Little Paddock in the New ForestPosted on: 02 August 2011 by Rhian Mainwaring
David Powell on the treasures of the New Forest ...
The New Forest is undoubtedly one of the treasures of Southern England. This unique area, with picturesque villages, bustling market towns and winding country lanes, is a perfect and relaxing environment for a short break. William the Conqueror created the New Forest as a deer hunting area in 1079 and today the 219 square miles of National Park is made up of a well cared-for mixture of forest, pasture and heathland.
The environmental impact of tourism has to be carefully balanced and therefore the whole forest enjoys a 40 mph speed limit with many designated car parking areas. Subsequently a car journey through the New Forest becomes a stress-free, animal spotting drive with plenty of opportunities to see the famous wild pony herds at close quarters and perhaps a few deer.
As you would imagine, the New Forest is a paradise for walkers and cyclists alike with miles of splendid walks and traffic free cycle routes. This area has many attractions including award-winning gardens, museums and historic houses. More information on things to see and do here is available at www.thenewforest.co.uk
Not only is Beaulieu a charming village, it is, of course, home to the famous National Motor Museum founded by the present Lord Montagu. It had been far too long since I last visited, and I was looking forward to spending the day at one of the UK’s leading tourist attractions where over 350,000 visitors pass through the gates every year. The Beaulieu Estate includes the Palace House and Gardens and Beaulieu Abbey. The Palace House has magnificent rooms and history comes alive with Victorian costumed guides giving an insight into the workings of a 19th Century household.
After a trip on the high level monorail around the grounds and a ride on the replica 1912 London bus, I was keen to view the treasures of the National Motor Museum. There are over 250 cars on show, from the early vintage models of the 30s and 40s, through to classic cars of the 70s and 80s. Historic F1 and rally cars and Donald Campbell’s Bluebird are all on show. All the vehicles are in a fabulous condition, even down to Del Boy’s faithful 3 wheeler and the flying Ford Anglia seen in Harry Potter and the Chamber of Secrets.
There’s now also two great exhibitions. One based around James Bond, with genuine cars from some of the films and the World of Top Gear, also not to be missed!
Exbury Gardens and Steam Railway
Exbury and Lepe are situated on the south-east fringe of the New Forest, and are dominated by the world famous gardens created in the 1920s by Lionel de Rothschild. My visit started with the beautiful 2 mile drive called Summer Lane and I was able to pull over a couple of times to look at the ponies and admire the views.
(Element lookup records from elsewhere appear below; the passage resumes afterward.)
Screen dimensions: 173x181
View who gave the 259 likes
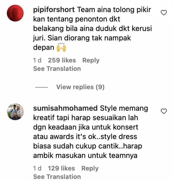coord(62,60)
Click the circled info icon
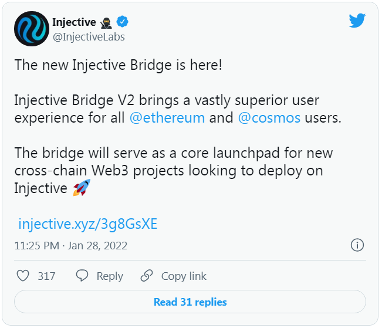This screenshot has width=382, height=335. point(357,245)
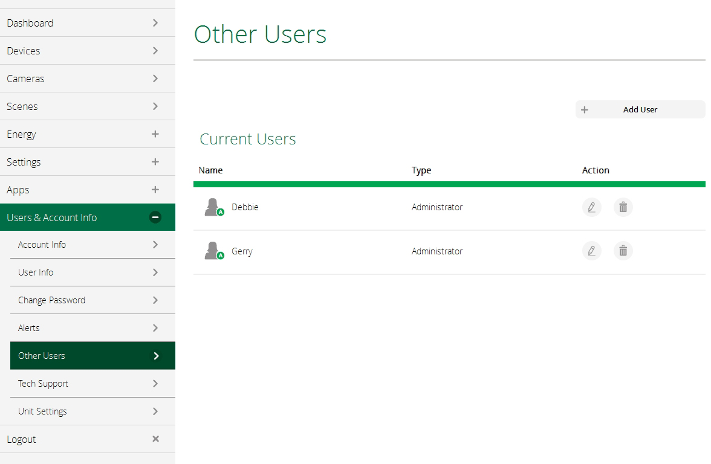
Task: Delete Debbie using the trash icon
Action: (623, 207)
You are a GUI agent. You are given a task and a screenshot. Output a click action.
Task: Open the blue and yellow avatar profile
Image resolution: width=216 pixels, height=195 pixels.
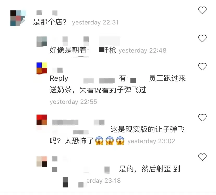[42, 68]
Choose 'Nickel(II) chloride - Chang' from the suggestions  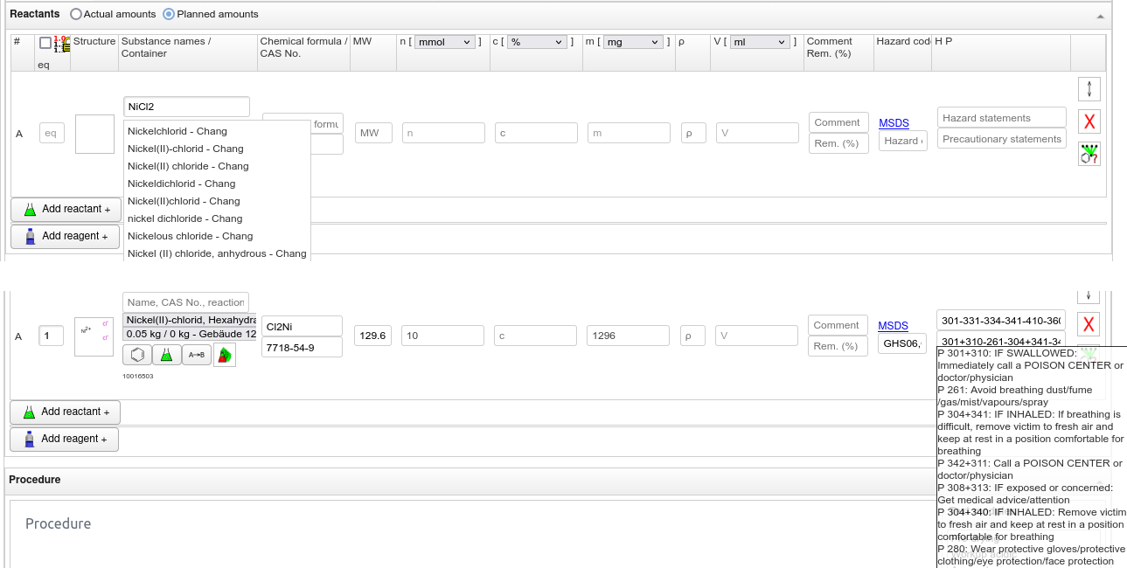[188, 166]
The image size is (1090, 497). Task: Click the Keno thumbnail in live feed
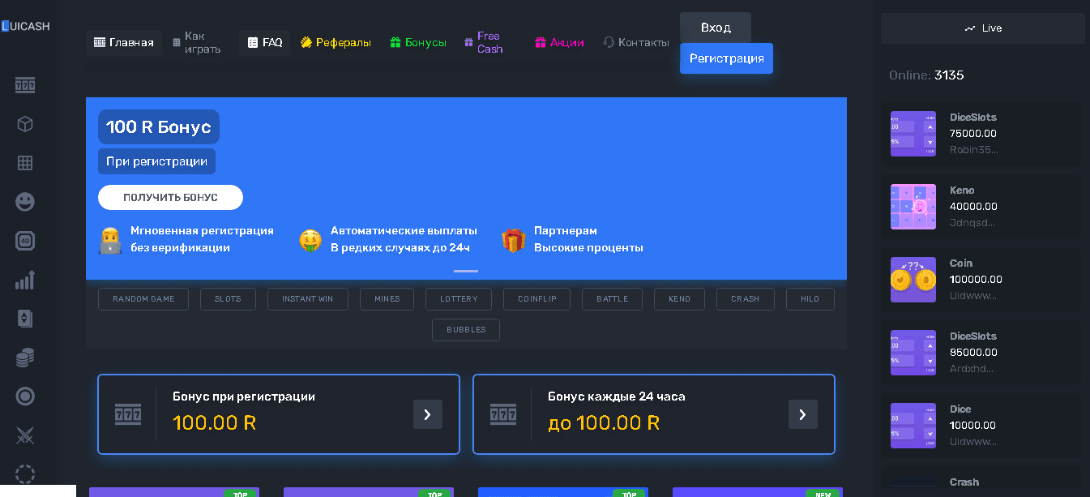913,207
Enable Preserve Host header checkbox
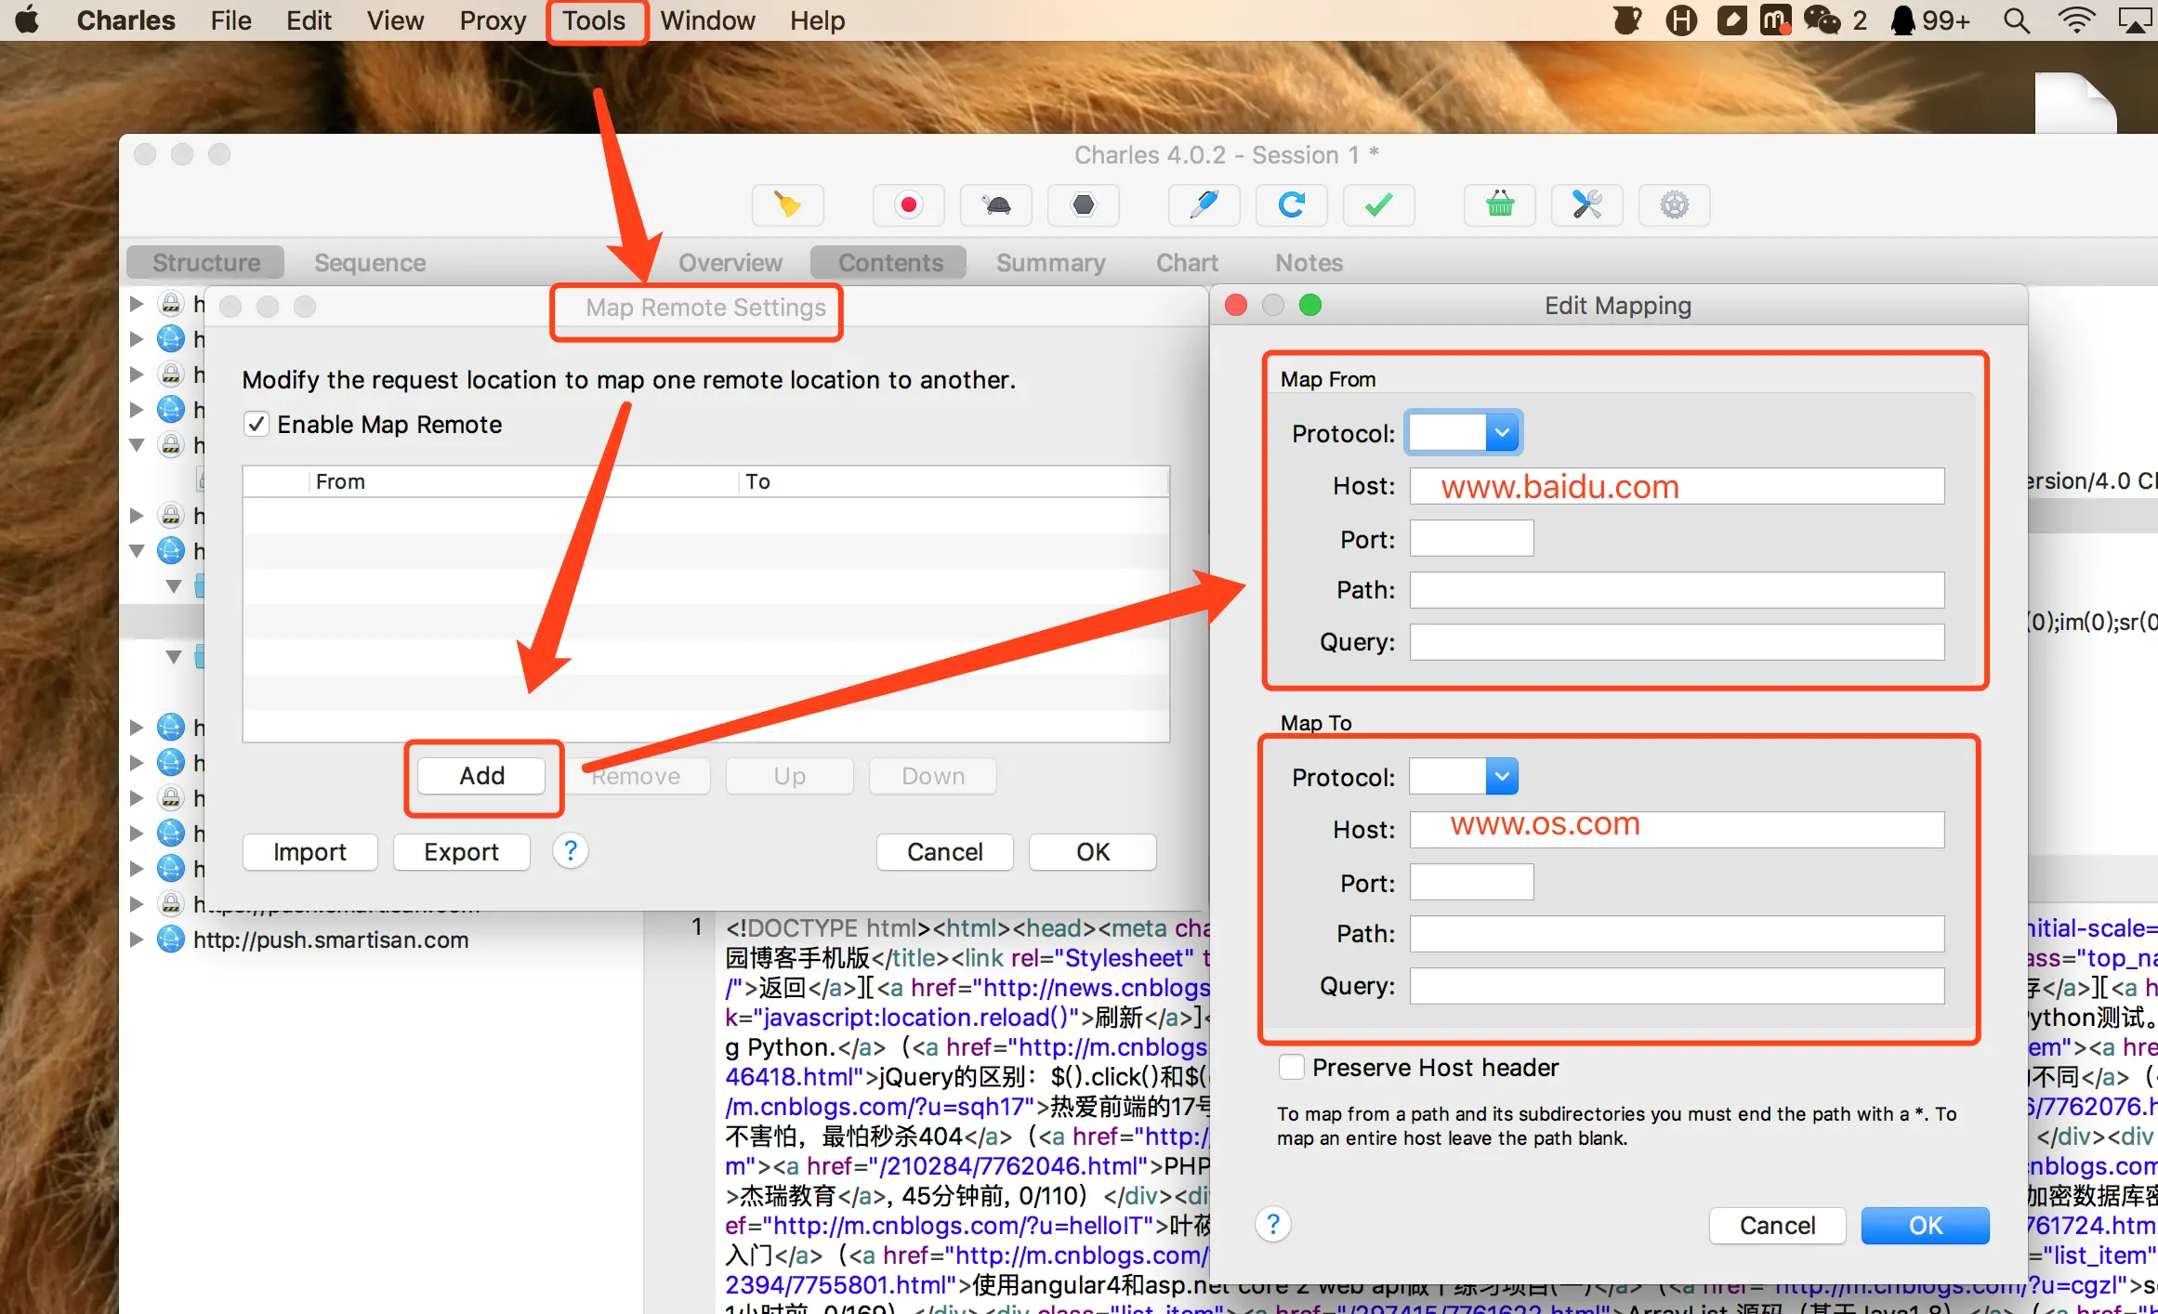 pos(1291,1067)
Exbury is a spectacular woodland garden with a famous collection of rhododendrons, azaleas, camellias and rare trees and plants. Also on site is a plant centre, gift shop and tea rooms with plenty of free parking.
I must say, for me the steam train was the highlight of my visit. A fantastic ride through the gardens in immaculate carriages pulled by a wonderfully preserved locomotive - great fun!
My short break was made complete with a stay at an exclusive, luxurious getaway at the edge of the New Forest near Ringwood. Owned and run by Brett and Sue Jones, Little Paddock is a perfect location for a well earned break or special occasion. Brett and Sue’s attention to detail and customer service is amazing. Sue told me that they have many guests returning year after year and after experiencing a short break here myself I could easily appreciate why.
Little Paddock is made up of three areas. There’s the award winning 4 star bed and breakfast, the 4 star luxury self-catering woodland lodges and the entirely separate Caravan CL site. Near the lodges and main house there’s also a heated swimming pool, sauna, hot tub and short tennis court available.
The stunning woodland lodges are uniquely hidden within their own little glen. They are exclusively for adults and sleep two. Each lodge has been carefully designed by Brett and Sue to a high standard and have been given lovely names such as ‘Forget Me Not’, ‘Mistletoe Mansion’, ‘Bramble Lodge’ and the ever popular ‘Love In The Mist’. Lodges have all mod-cons including WiFi, wet rooms, comfortable bedrooms, lounge/diners and a fully equipped kitchen. With adequate heating provided they can also be booked during the winter months for a romantic getaway. I found the private Village Green tucked away to the rear of ‘Honeysuckle Lodge’, and loved it's BBQ and garden seating.
Meanwhile the B&B accommodation consists of 3 luxurious bedrooms available for guests with each room having a seasonal theme. My room was called Autumn – peaceful and relaxing with en-suite, bedroom and comfortable separate lounge area. I had seen the Visit England Breakfast Award plaque near the newly refurbished lounge area and couldn’t wait to try a full English! I wasn’t disappointed, with Sue’s homemade bread on the side, the breakfast was in a class of its own!